_WHAT YOU ARE ASKED TO DO_: Although the data below holds other lines too, output only those from the line with "[Facebook] (688, 37)" up to and including the line with "You are a GUI", exactly as they appear.

Collected data entries
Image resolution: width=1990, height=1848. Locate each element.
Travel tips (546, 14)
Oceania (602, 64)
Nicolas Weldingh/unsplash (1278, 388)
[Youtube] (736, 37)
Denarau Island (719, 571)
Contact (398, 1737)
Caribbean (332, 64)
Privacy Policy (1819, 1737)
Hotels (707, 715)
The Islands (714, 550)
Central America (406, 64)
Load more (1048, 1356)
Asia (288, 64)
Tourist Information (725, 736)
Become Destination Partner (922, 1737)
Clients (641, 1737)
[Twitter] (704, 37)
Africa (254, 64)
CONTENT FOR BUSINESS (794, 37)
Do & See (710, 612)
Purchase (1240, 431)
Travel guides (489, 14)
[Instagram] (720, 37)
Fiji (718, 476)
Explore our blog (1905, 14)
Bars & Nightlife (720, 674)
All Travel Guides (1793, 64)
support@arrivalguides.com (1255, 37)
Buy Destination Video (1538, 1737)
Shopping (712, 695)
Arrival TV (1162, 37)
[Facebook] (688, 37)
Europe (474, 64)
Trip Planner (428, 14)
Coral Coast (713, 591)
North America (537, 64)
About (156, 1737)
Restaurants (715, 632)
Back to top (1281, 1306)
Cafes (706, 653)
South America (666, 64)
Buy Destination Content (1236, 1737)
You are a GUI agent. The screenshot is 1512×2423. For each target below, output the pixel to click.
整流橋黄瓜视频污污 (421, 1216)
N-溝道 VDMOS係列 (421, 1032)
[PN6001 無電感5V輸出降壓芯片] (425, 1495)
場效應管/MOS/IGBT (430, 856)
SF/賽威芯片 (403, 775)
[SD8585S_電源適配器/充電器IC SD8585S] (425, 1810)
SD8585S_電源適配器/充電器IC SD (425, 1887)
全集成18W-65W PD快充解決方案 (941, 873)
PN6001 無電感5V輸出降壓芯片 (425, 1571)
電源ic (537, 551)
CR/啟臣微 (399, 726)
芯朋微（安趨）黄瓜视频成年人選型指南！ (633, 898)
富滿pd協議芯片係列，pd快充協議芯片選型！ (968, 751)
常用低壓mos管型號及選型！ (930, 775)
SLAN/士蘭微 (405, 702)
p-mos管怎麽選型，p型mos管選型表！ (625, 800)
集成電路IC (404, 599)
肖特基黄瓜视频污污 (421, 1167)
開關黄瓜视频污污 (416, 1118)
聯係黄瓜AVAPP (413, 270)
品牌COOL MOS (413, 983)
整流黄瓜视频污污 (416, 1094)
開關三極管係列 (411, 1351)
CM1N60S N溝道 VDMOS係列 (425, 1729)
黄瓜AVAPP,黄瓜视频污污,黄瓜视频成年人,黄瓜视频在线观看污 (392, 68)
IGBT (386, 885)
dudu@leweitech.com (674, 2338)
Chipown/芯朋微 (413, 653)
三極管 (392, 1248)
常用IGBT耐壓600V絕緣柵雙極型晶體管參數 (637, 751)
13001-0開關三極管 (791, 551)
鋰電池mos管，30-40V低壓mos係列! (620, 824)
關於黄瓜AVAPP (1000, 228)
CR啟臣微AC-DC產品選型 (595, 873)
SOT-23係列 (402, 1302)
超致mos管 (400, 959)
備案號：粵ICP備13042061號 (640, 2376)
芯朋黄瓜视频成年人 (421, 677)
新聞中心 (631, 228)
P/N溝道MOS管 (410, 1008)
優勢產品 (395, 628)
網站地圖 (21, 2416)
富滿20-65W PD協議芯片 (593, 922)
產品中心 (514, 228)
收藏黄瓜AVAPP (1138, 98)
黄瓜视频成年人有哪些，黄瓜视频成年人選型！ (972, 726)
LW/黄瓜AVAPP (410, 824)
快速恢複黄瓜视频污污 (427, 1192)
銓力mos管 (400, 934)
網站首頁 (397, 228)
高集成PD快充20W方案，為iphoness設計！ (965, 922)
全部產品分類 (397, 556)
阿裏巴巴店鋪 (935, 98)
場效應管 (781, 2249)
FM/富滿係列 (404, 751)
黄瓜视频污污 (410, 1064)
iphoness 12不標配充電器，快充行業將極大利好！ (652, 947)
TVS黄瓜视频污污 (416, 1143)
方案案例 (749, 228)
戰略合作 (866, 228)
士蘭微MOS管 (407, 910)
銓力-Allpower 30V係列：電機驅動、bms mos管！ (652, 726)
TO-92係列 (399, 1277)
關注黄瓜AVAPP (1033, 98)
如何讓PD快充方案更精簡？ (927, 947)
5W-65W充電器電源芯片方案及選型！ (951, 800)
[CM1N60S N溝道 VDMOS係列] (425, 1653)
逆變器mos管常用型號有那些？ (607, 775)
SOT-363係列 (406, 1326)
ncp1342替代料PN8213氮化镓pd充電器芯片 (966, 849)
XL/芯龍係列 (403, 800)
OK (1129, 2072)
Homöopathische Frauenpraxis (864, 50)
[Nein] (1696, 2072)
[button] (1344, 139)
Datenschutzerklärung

_REPLY TO THE EXERCISE_:
[Facebook] (688, 37)
Europe (474, 64)
Trip Planner (428, 14)
Coral Coast (713, 591)
North America (537, 64)
About (156, 1737)
Restaurants (715, 632)
Back to top (1281, 1306)
Cafes (706, 653)
South America (666, 64)
Buy Destination Content (1236, 1737)
You are a GUI agent. The screenshot is 1512×2423. For each target below, output the pixel to click.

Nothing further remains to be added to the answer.